The defendant and an accomplice were on trial together for burglary. Both had given confessions implicating themselves and their accomplice. At trial, the defendant maintained that his confession had been obtained through improper coercion by the police. For the purpose of countering the claim of coercion, the prosecution seeks to place the accomplice’s confession into evidence. After objection by the defendant’s counsel, the judge agrees to issue a limiting instruction to the jury that the confession is to be considered only with regard to the question of whether the defendant’s confession was coerced.
May the accomplice’s confession be admitted under that condition?

A No, because admission of the confession violates the defendant’s right of confrontation.

B No, unless the accomplice takes the stand and subjects himself to cross-examination regarding the confession.

C Yes, as long as all portions of the confession referring to the defendant can be eliminated.

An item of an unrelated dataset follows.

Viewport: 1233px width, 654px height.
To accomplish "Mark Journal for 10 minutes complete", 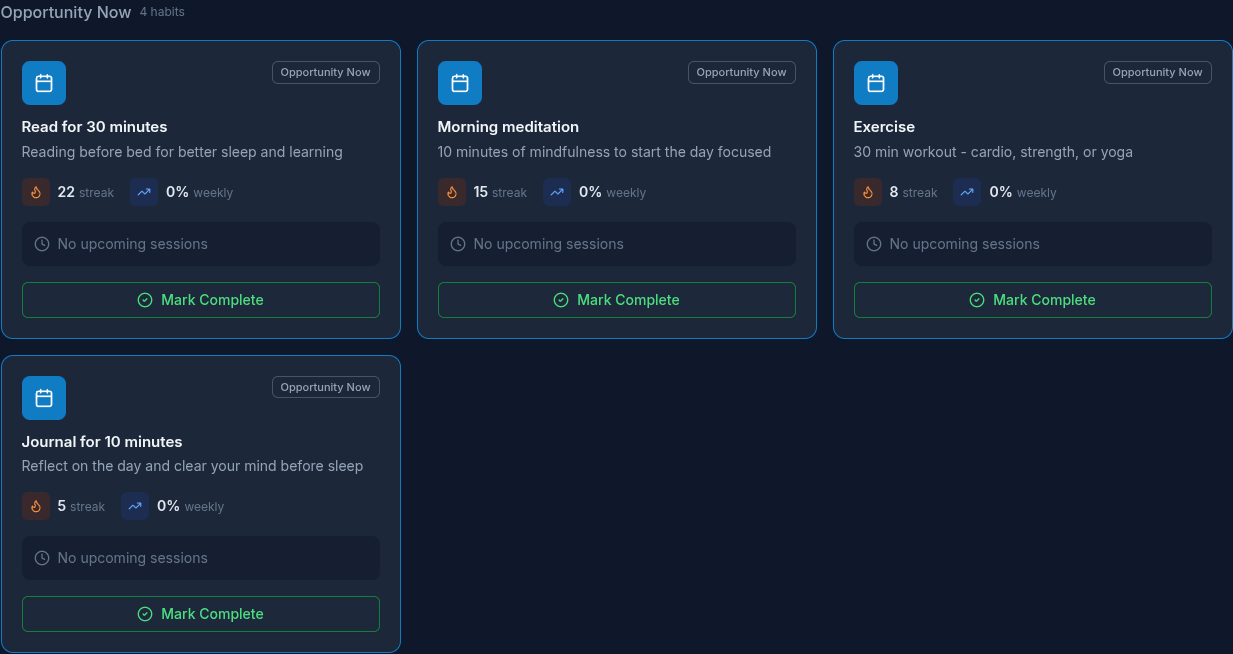I will pos(200,613).
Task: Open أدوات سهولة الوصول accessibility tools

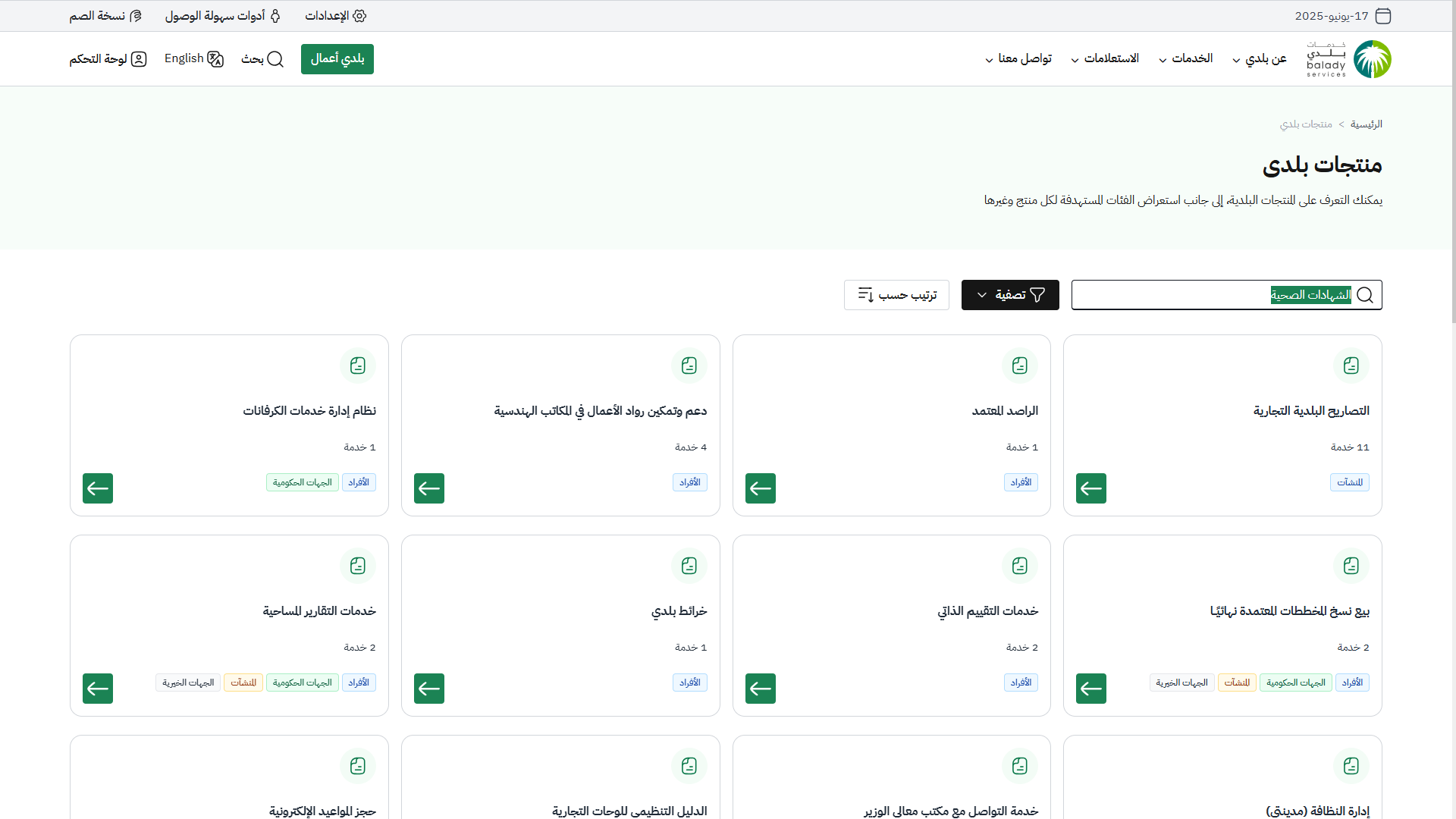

D Yes, because the judge’s instruction limits consideration of the confession only to the issue of coercion.

A

D

The confession is admissible with the judge’s limiting instruction. Where two persons are tried together and one has given a confession implicating the other, the general rule is that the Sixth Amendment right to confront adverse witnesses prohibits the use of such a statement. This problem arises because of the inability of the nonconfessing defendant to compel the confessing co-defendant to take the stand for cross-examination at their joint trial. As exceptions to the general rule, the statement may be admitted if: (i) all portions of the statement referring to the other defendant can be eliminated (so that there is no indication of that defendant’s involvement); (ii) the confessing defendant takes the stand and subjects himself to cross-examination with respect to the truth or falsity of what the statement asserts; or (iii) the confession of the nontestifying co-defendant is being used to rebut the defendant’s claim that his confession was obtained coercively, in which case the jury must be instructed as to the purpose of the admission. The accomplice’s confession, which the prosecution seeks to introduce into evidence, implicates the defendant in the commission of the crimes charged. Consequently, introduction of this confession raises a problem based on the right of confrontation. However, given that the judge will issue the limiting instruction, the confession is admissible. (D) is therefore correct and (A) is incorrect. (B) and (C) are incorrect because neither of those conditions is necessary for the confession to be admitted as long as the judge issues a limiting instruction, as discussed above.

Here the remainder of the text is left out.